The sides of the thalamencephalon become very early thickened to form the optic thalami, which constitute the most important section of the thalamencephalon. They are separated, in Mammalia at all events, on their inner aspect from the infundibular region by a somewhat S-shaped groove, known as the sulcus of Munro, which ends in the foramen of Munro. They also become in Mammalia secondarily united by a transverse commissure, the grey or middle commissure, which passes across the cavity of the third ventricle. This commissure is probably homologous with, and derived from, a commissural band in the roof of the thalamencephalon, placed immediately in front of the pineal gland which is well developed in Elasmobranchii ([fig. 254]).

The roof undergoes more complicated changes. It becomes divided, on the appearance of the pineal gland as a small papilliform outgrowth (the development of which is dealt with separately), into two regions—a longer anterior in front of the pineal gland and a shorter posterior. The anterior region becomes at an early period excessively thin, and at a later period, when the roof of the thalamencephalon is shortened by the approach of the cerebral hemispheres to the mid-brain, it becomes (vide [figs. 250] and [255], chd 3, and [254]) considerably folded, while at the same time a vascular plexus is formed in the pia mater above it. On the accomplishment of these changes it is known as the tela choroidea of the third ventricle.

In the roof of the third ventricle behind the pineal gland there appear in Elasmobranchii, the Sauropsida and Mammalia transverse commissural fibres, forming a structure known as the posterior commissure, which connects together the two optic thalami.

The most remarkable organ in the roof of the thalamencephalon is the pineal gland, which is developed in most Vertebrates as a simple papilliform outgrowth of the roof, and is at first composed of cells similar to those of the other parts of the central nervous system ([figs. 250], [252], [254] and [255], pn or pin). In the lower Vertebrata it is directed forwards, but in Mammalia, and to some extent in Aves, it is directed backwards.

In Amphibia it is described by Götte (No. [296]) as being a product of the point where the roof of the brain remains latest attached to the external skin.

The figure which Götte gives to prove this does not appear to me fully to bear out his conclusion; which if true is very important. Although I directed my attention specially to this point, I could find no indication in Elasmobranchii of a process similar to that described by Götte, and his observations have not as yet been confirmed for other Vertebrates. Götte compares the pineal gland to the long-persisting pore which leads into the cavity of the brain in the embryo of Amphioxus, and we might add the Ascidians, and, should his facts be confirmed, the conclusion he draws from them would appear to be well founded.

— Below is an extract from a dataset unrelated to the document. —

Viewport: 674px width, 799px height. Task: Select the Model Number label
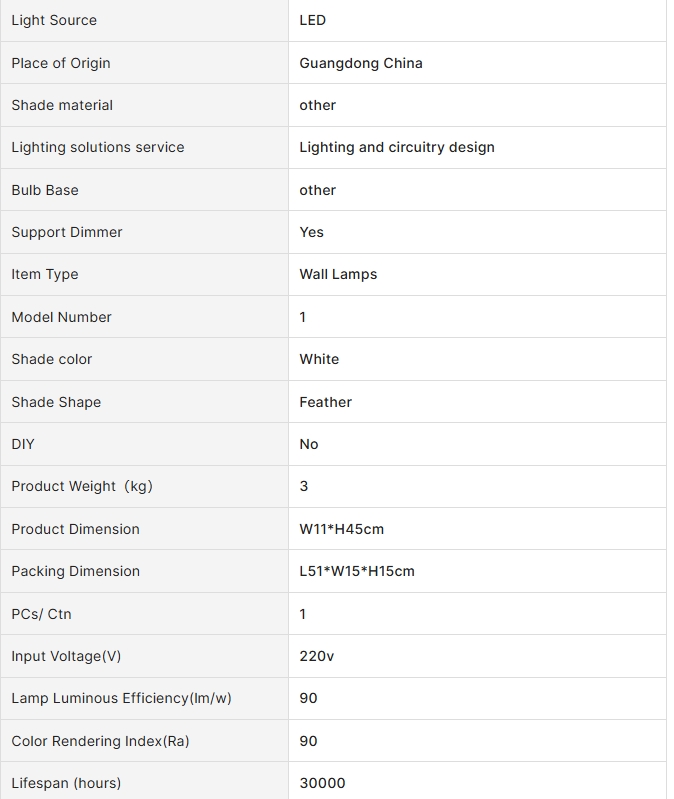[x=61, y=317]
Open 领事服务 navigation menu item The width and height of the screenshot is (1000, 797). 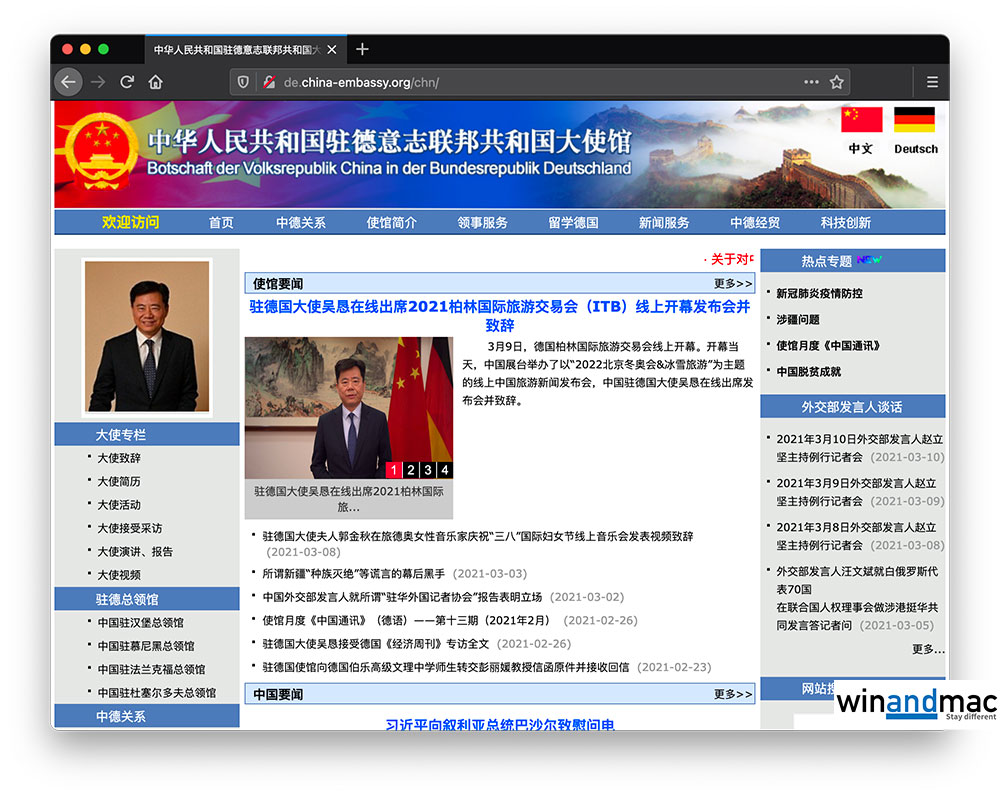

The later stages in the development of the pineal gland in different Vertebrates have not in all cases been fully worked out[165].

Fig. 255. Longitudinal vertical section through the anterior part of the brain of an embryo rabbit of four centimetres. (After Mihalkovics.)
The section passes through the median line so that the cerebral hemispheres are not cut; their position is however indicated in outline.
spt. septum lucidum formed by the coalescence of the inner walls of part of the cerebral hemispheres; cna. anterior commissure; frx. vertical pillars of the fornix; cal. genu of corpus callosum; trm. lamina terminalis; hms. cerebral hemispheres; olf. olfactory lobes; acl. artery of corpus callosum; fmr. position of foramen of Munro; chd₃. choroid plexus of third ventricle; pin. pineal gland; cmp. posterior commissure; bgm. lamina uniting the lobes of the mid-brain; chm. optic chiasma; hph. pituitary body; inf. infundibulum; pns. pons Varolii; pde. cerebral peduncles; agd. iter.